Amazon Mechanical Turk Closes to New Customers July 30 After 21 Years
AWS will keep the 2005 crowdsourcing marketplace alive for existing users but ruled out new features - the quiet end of a platform that helped train AI models and accidentally revealed the human labor underneath them.
Amazon Mechanical Turk will close to new customers on July 30, AWS confirmed this week, ending 21 years of new signups for the crowdsourcing marketplace that spent its final chapter as an accidental exhibit for everything complicated about human labor and machine learning. Existing customers keep their access. No shutdown date is set. AWS is still investing in security and availability, but ruled out new features - a description that fits a service wound down in slow motion rather than killed outright.
A 2005 Marketplace Built to Simulate AI, Later Repurposed to Build It
Mechanical Turk launched in 2005 as a solution to a problem automation had not yet solved: tasks too simple to require expertise but too varied for scripts to handle reliably. Workers completed CAPTCHA challenges, tagged images, and classified the sentiment in short text samples - paid fractions of a cent per task. Amazon named it after the 18th-century chess hoax, where a "mechanical" opponent turned out to be a human hidden inside the machine. That turned out to be a more accurate name than anyone intended.

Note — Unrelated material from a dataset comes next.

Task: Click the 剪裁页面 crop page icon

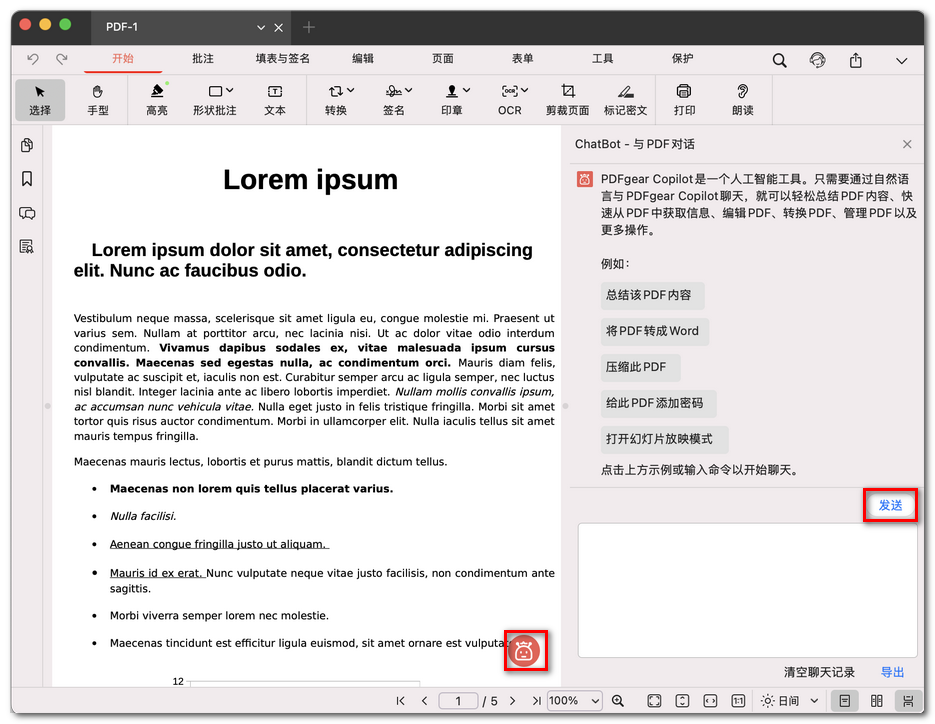Action: tap(567, 100)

Starting in 2018, Amazon began positioning Mechanical Turk as a data annotation layer for SageMaker, its AI training platform. Teams could label training data at scale without hiring a permanent annotation workforce. For a few years, that pitch gave the marketplace a second life - not as a quirky crowdsourcing tool but as infrastructure feeding model development pipelines at companies that could not afford a dedicated data team.
Between 33% and 46% of Workers Were Using LLMs to Complete Tasks by 2023
A 2023 analysis found that between 33% and 46% of Mechanical Turk workers were using large language models to complete the tasks they were being paid to perform as humans. That finding landed like a delayed punchline. Workers hired to generate human-labeled training data for AI models were submitting AI-generated labels instead. Researchers flagged the reliability problem: outputs clustering around similar LLM patterns could introduce systematic biases into whatever models that data trained.

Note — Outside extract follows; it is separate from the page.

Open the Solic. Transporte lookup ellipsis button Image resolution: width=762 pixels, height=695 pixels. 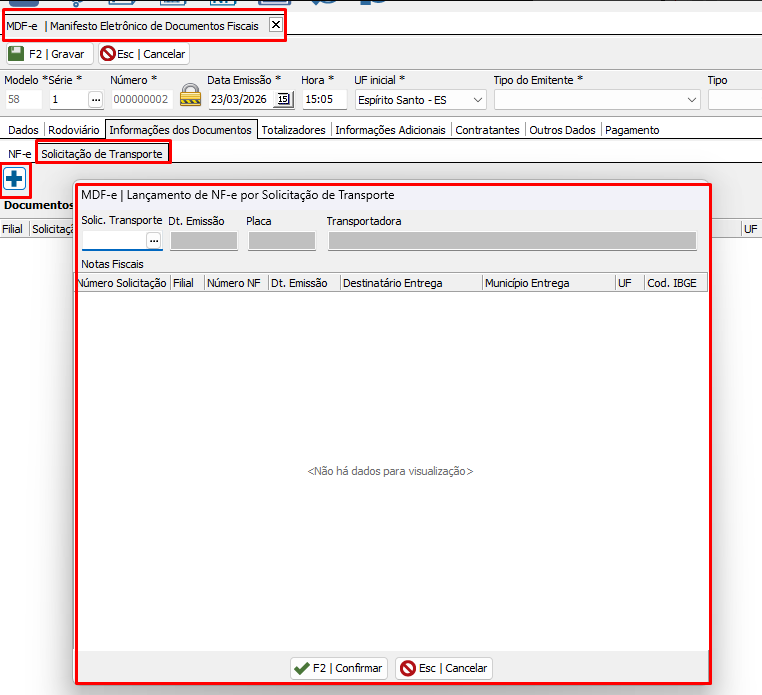pos(154,240)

For AI teams using Mechanical Turk to label data, that finding meant the human-in-the-loop guarantee they were paying for was already gone. SageMaker Ground Truth - Amazon's more controlled annotation product with private labeler pools and quality auditing - handled that concern better from the start. Mechanical Turk trained AI, got used by AI workers to fake human output, and that circularity probably explains more about its decline than any official statement will.

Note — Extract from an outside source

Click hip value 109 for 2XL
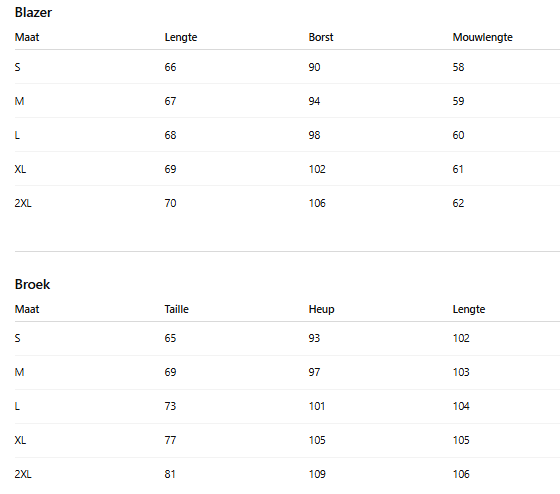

The Platform Had a Stranger Role: Making Fake AI Products Look Real
Before the data annotation pivot, Mechanical Turk had a quieter reputation as infrastructure for products marketed as AI that quietly routed requests to human workers completing tasks on demand. Researchers described this as the Potemkin AI problem - software presenting a computational facade while humans performed the actual classification, sorting, or analysis underneath. Amazon had named the platform after a chess-playing automaton that turned out to conceal a human operator. Products built this way made the metaphor literal.
Mechanical Turk also appeared at an early stage of the Facebook-Cambridge Analytica scandal, where tasks completed on the platform helped gather and process data used in psychological profiling. That connection was peripheral, but it illustrated how a microtask marketplace with no visibility into end-use cases could become part of data collection operations with real consequences. AI displaced 31% of all job cuts in June alone - but Mechanical Turk's decline ran the other way: AI eliminated the demand for human microtasks the platform supplied.
SageMaker Ground Truth Handled What Mechanical Turk Started
Amazon's replacement is SageMaker Ground Truth, which offers managed labeling workflows, private workforce options, and built-in quality controls that Mechanical Turk's open crowdsourcing model never had. Ground Truth launched in 2018 - the same year Amazon started pitching Turk for AI training. Running two overlapping data annotation products for eight years, while one absorbed the other's use case, is a product strategy Amazon has applied before. Both products usually survive; one tends to stop growing.
No announcement accompanied the closure. AWS posted notice to the Mechanical Turk website and the SageMaker documentation, offering "careful consideration" as the full explanation and nothing more specific. At peak, the platform reportedly hosted hundreds of thousands of workers globally, with large concentrations in India and the United States. Amazon has not disclosed how many remain active. Whether July 30 is a step toward full shutdown or simply the steady state Mechanical Turk will hold indefinitely, Amazon did not say.